▶ WORK TO BE COMPLETED:
Could you change "Log In" to "Sign In" in the listing and give back only everything from the line containing "This screenshot has width=1024, height=680." down to the line containing "click(700, 13)", with all else unchanged? Leave the pictures out of your answer.

[Start LISTED ENTRIES]

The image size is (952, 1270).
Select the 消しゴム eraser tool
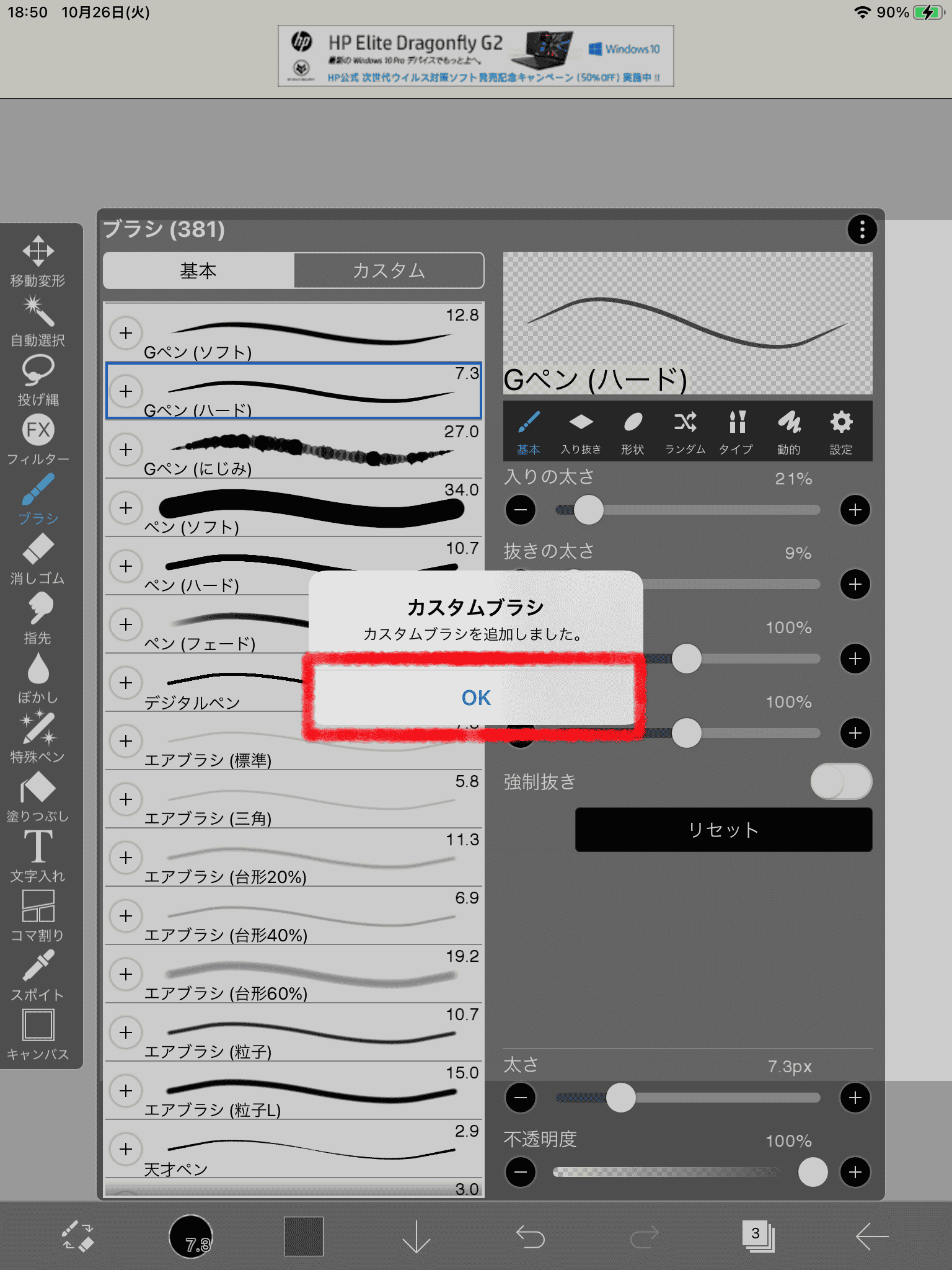pos(38,558)
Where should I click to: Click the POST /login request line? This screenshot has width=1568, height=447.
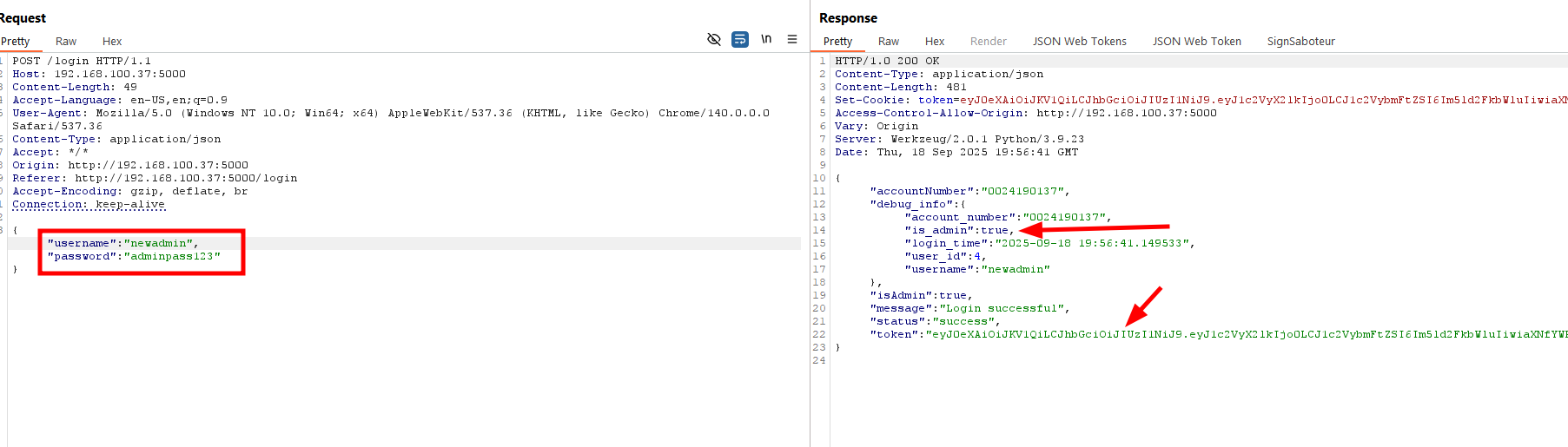pos(82,62)
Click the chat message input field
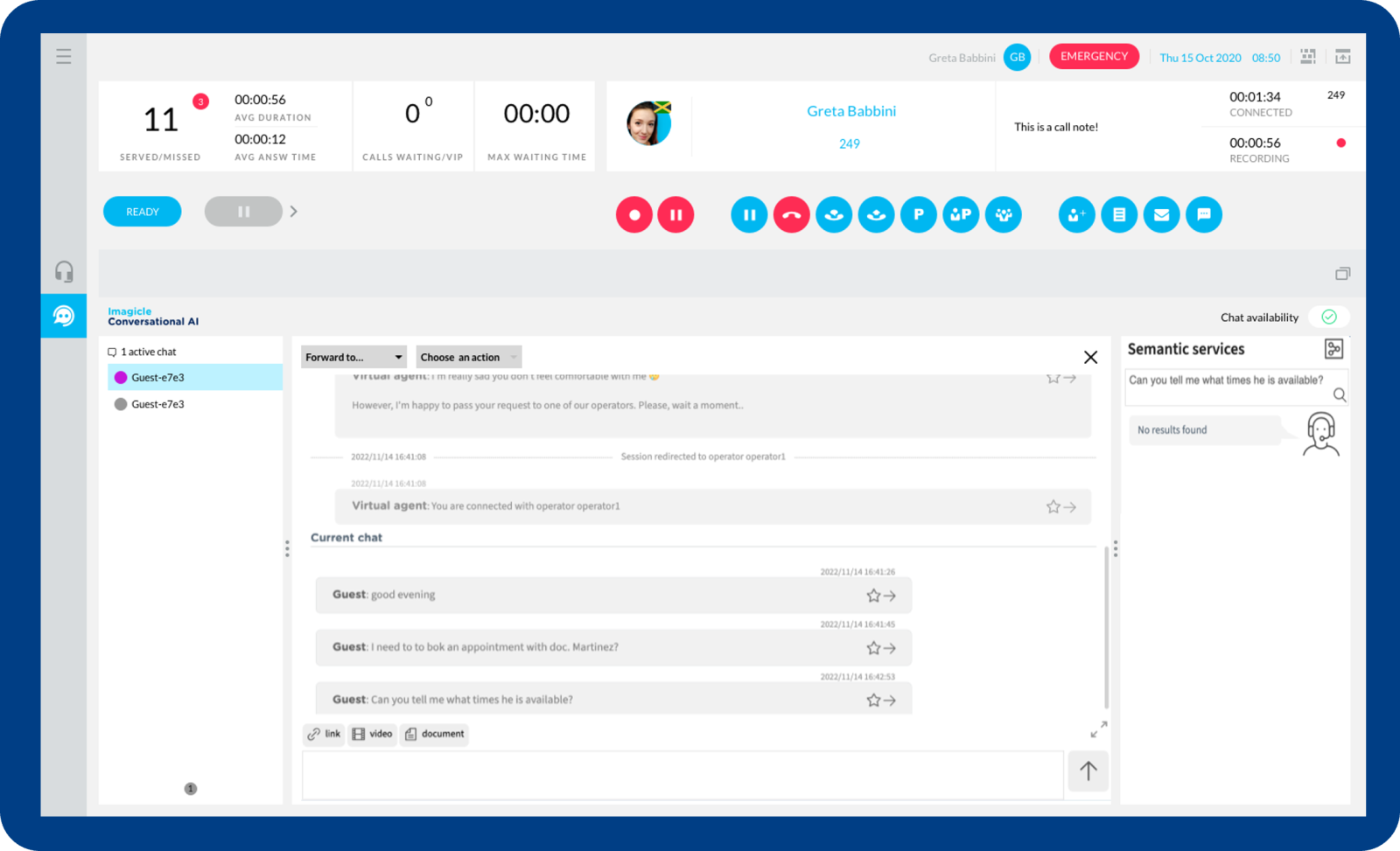Image resolution: width=1400 pixels, height=851 pixels. click(682, 774)
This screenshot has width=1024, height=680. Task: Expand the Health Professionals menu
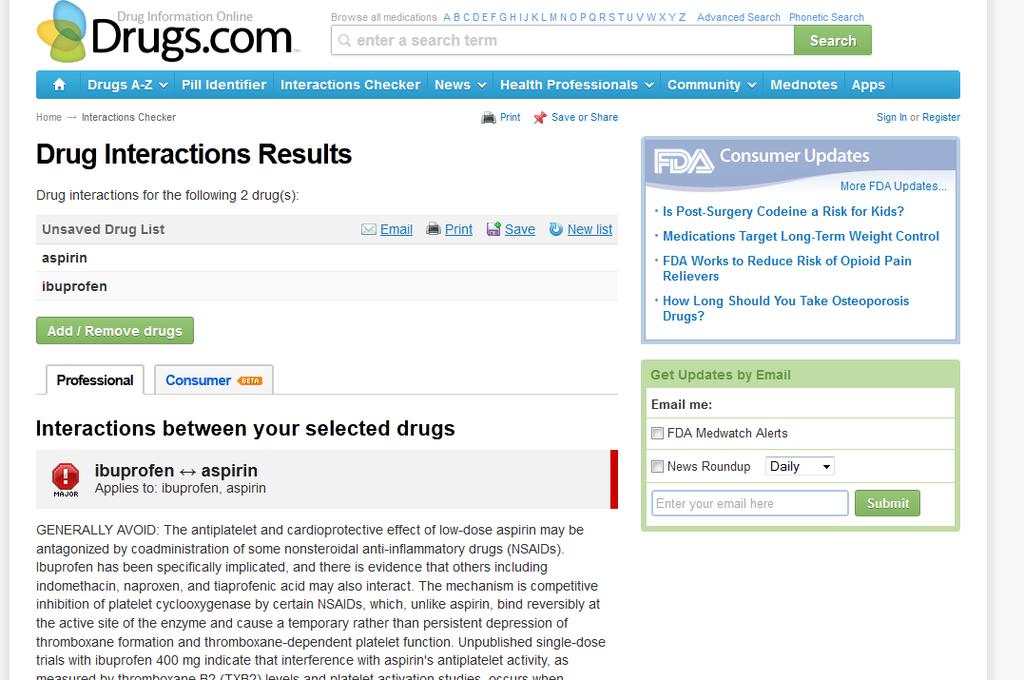click(x=577, y=85)
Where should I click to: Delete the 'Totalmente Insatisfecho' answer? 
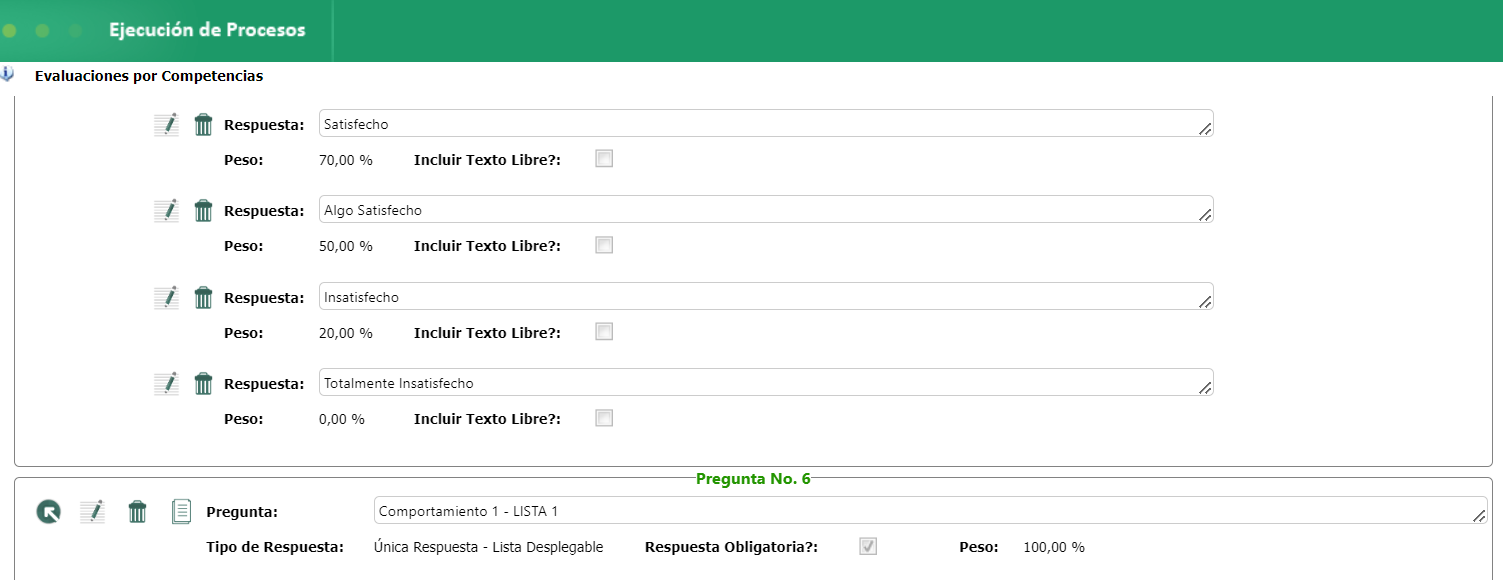point(203,384)
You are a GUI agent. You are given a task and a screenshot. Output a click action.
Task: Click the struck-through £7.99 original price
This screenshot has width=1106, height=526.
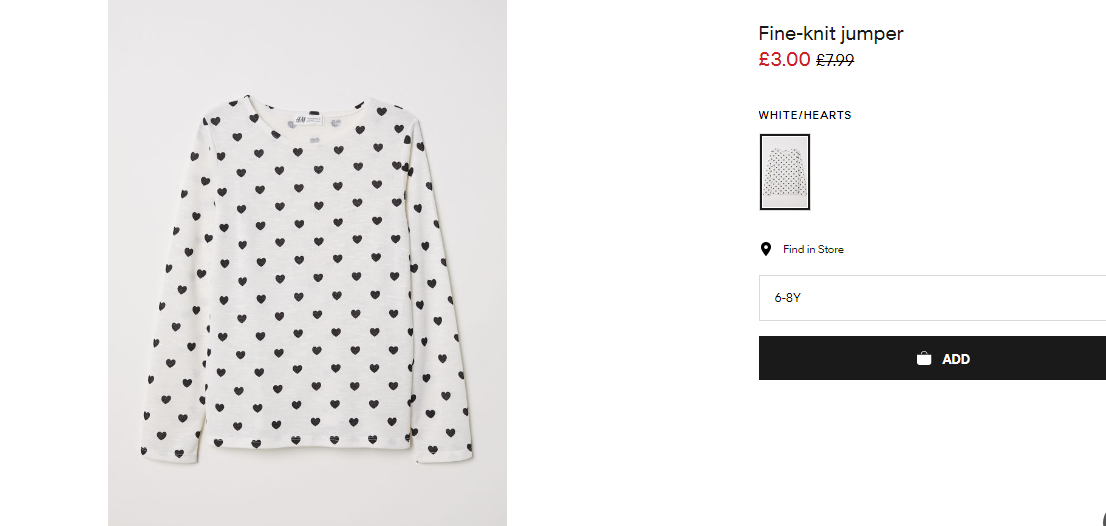coord(835,61)
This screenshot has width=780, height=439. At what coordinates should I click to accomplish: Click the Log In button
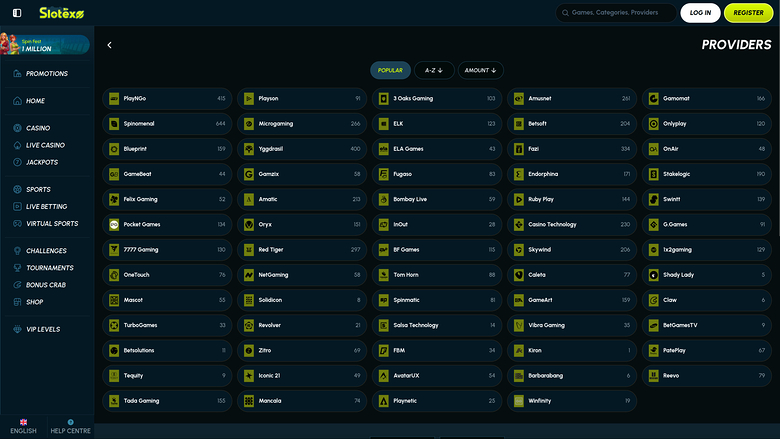click(700, 13)
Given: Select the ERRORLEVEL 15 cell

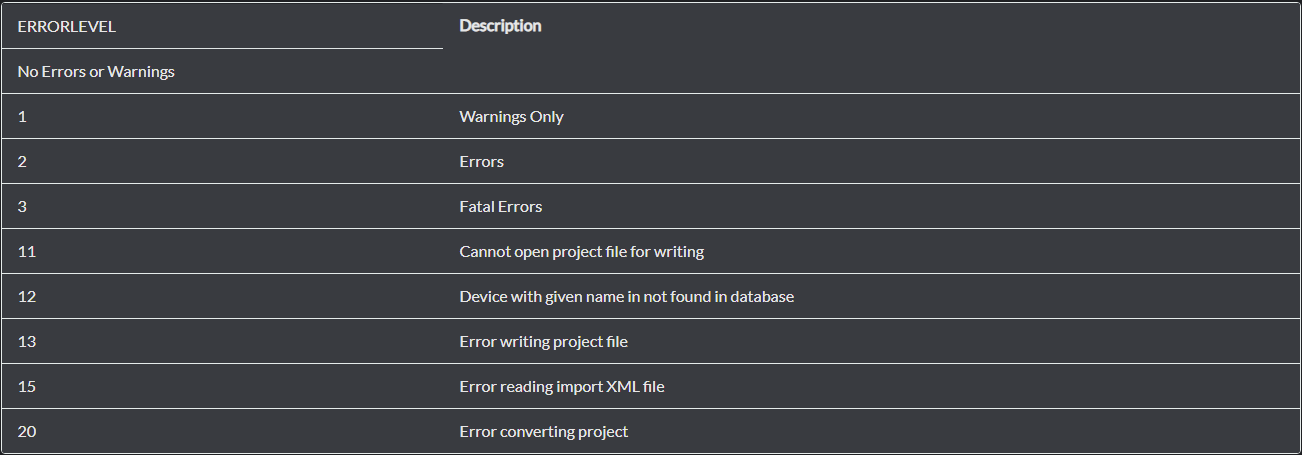Looking at the screenshot, I should (27, 387).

[End LISTED ENTRIES]

▶ SOLUTION BELOW:
This screenshot has width=1024, height=680. Task: Expand the Health Professionals menu
click(x=577, y=85)
Where should I click to: Delete the 'Totalmente Insatisfecho' answer? 
point(203,384)
You are a GUI agent. You are given a task and a screenshot. Output a click action.
Task: Click the struck-through £7.99 original price
This screenshot has width=1106, height=526.
coord(835,61)
This screenshot has width=780, height=439. At what coordinates should I click to accomplish: Click the Sign In button
click(700, 13)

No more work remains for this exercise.